(EXERCÍCIO PROPOSTO 1) Extraia da resenha de "Matrimilhas" o trecho que começa em "Matrimilhas (Matrimillas, 2022)" e segue até "pesar sobre eles.".
(EXERCÍCIO PROPOSTO 2) Escreva a continuação da resenha de "Matrimilhas" a partir da última frase apresentada.

(TRECHO)

###

Matrimilhas (Matrimillas, 2022)

“Quem chegar a 1.000 milhas primeiro sai de viagem!”

Irreverente e inusitadamente sincero, “Matrimilhas” é uma comédia romântica argentina que chegou à Netflix em 07 de dezembro de 2022, e trata de uma fase da vida às vezes menos explorada por comédias românticas: a crise matrimonial. O filme tem uma introdução muito legal e típica do gênero, quando Fede e Belén se conhecem em uma situação bizarra que acaba se tornando fofa (Fede merece créditos por ter conseguido um encontro com Belén, depois de ter chegado à sua vida arrancando a porta do seu carro, preciso dizer isso), e então sabemos o que vai acontecer a seguir… anos depois, Fede e Belén estão casados, com dois filhos e não necessariamente felizes, porque o casamento tem suas imperfeições que estão começando a pesar sobre eles.

É interessante como o assunto é trazido à tona com muito bom-humor, mas, também, com alguma carga dramática que causa um certo desespero: o casamento é algo complicado, no fim das contas. Percebemos que Fede e Belén não deixaram de se amar, mas o amor por si só não é o suficiente para manter um casamento bem-sucedido, se não houver uma dedicação constante que não se refere apenas a agrados e palavras sinceras, mas à justa divisão das responsabilidades e parceria no que tange vários aspectos da vida de um casal. Belén e Fede se amam, sim, mas eles estão construindo uma situação insustentável conforme pequenas coisas não saem conforme o planejado, pedidos não são atendidos, e isso se alia à própria frustração pessoal de cada um.

Assim, quando a irmã de Belén, que estava com o seu casamento em crise, aparece “mais apaixonada do que nunca”, Belén não consegue não ficar curiosa para conhecer a tal “Equilibrium”, que é o que está permitindo esse aparente avanço no relacionamento deles – ou o que eles chamam de “amor real”. Toda a sequência da Equilibrium me faz pensar em episódios de “The Twilight Zone”, contos de Philip K. Dick ou, mais recentes, episódios de “Black Mirror”: trata-se de uma tecnologia controlada por um relógio que ambos devem usar e que vai contabilizar matrimilhas de acordo com as suas atitudes um com o outro. Eles podem ganhar ou perder milhas, de acordo com as coisas que fazem, e no fim trocar essas milhas por alguns “prêmios”.

Bem, o preço do tal Equilibrium é salgado, mas Fede vê aí a oportunidade de ir em uma viagem para Cancún com os amigos, já que eles foram selecionados para um concurso de cozinheiros amadores ou algo assim, então ele resolve que “eles precisam disso”. E, para conseguir uma viagem ao exterior com os amigos, Fede precisa de 1.000 milhas… e, para angariá-las, ele se torna “o marido mais perfeito do mundo”. Por si só, isso demonstra toda a falha do sistema, porque o suposto “amor real” acaba sendo, na verdade, um “amor” de puro interesse: Fede está fazendo coisas por Belén, está sendo colaborativo, romântico, mostrando preocupação e dando atenção a ela, mas tudo de forma calculista, olhando para o relógio para saber de quantas milhas ainda precisa para o seu objetivo.

###

(DADOS FORNECIDOS)
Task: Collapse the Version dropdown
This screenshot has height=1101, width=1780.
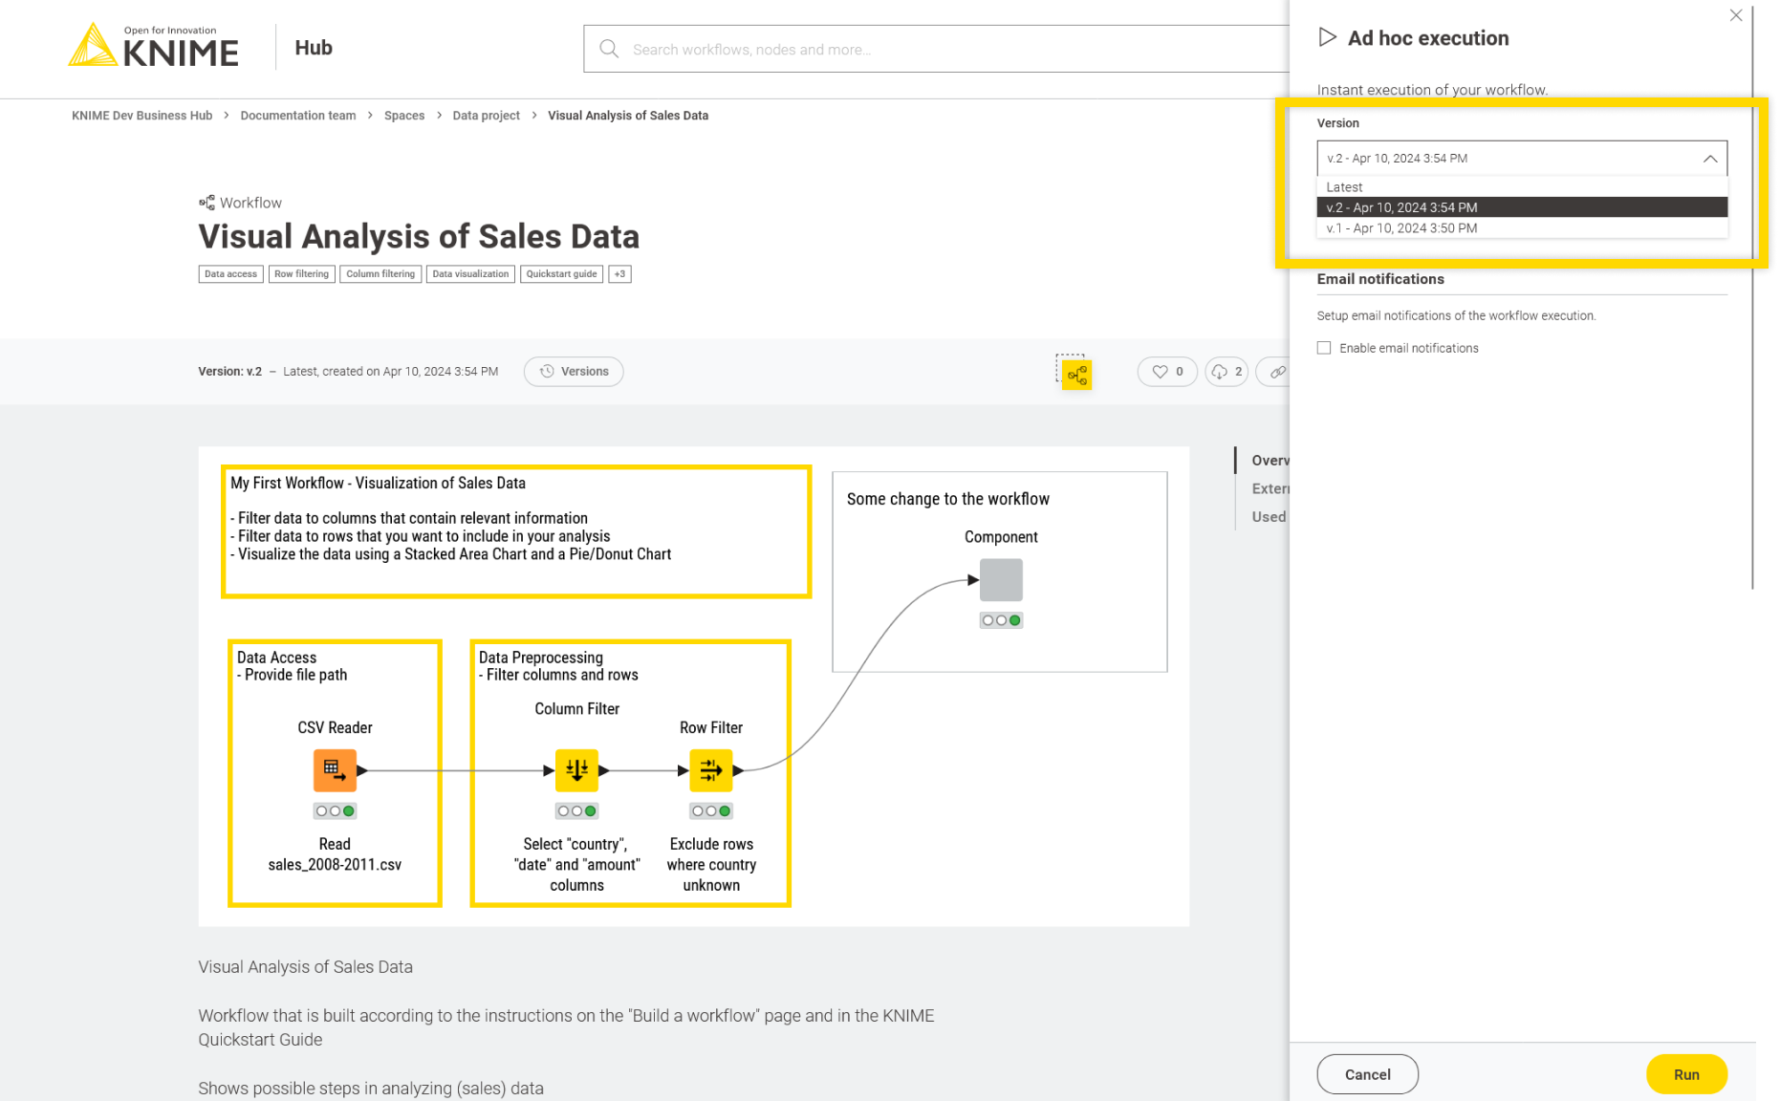Action: pyautogui.click(x=1710, y=159)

###

(RESPOSTA ESCRITA 1)
Matrimilhas (Matrimillas, 2022)

“Quem chegar a 1.000 milhas primeiro sai de viagem!”

Irreverente e inusitadamente sincero, “Matrimilhas” é uma comédia romântica argentina que chegou à Netflix em 07 de dezembro de 2022, e trata de uma fase da vida às vezes menos explorada por comédias românticas: a crise matrimonial. O filme tem uma introdução muito legal e típica do gênero, quando Fede e Belén se conhecem em uma situação bizarra que acaba se tornando fofa (Fede merece créditos por ter conseguido um encontro com Belén, depois de ter chegado à sua vida arrancando a porta do seu carro, preciso dizer isso), e então sabemos o que vai acontecer a seguir… anos depois, Fede e Belén estão casados, com dois filhos e não necessariamente felizes, porque o casamento tem suas imperfeições que estão começando a pesar sobre eles.

(RESPOSTA ESCRITA 2)
Eventualmente, Belén descobre o que ele está fazendo… e é aí que “Matrimilhas” entra em sua parte mais HILÁRIA, porque os dois começam uma competição acirrada para ver quem chega a 1.000 milhas primeiro: ele para ir com os amigos para Cancún, ela para ir com a melhor amiga para a Índia… e apenas um deles poderá ir, porque o outro vai ter que ficar em casa para cuidar das crianças! Aqui, o filme se joga sem medo no gênero da comédia e entrega uma série de cenas divertidas – por vezes até bem simples, como aquela em que eles brigam para ver quem vai levar o lixo para fora, mas funciona brilhantemente dentro da proposta do filme e certamente arranca algumas risadas. E, quando entra no jogo, Belén entra para ganhar, porque ela leu o manual…

Ela sabe como conseguir mais milhas.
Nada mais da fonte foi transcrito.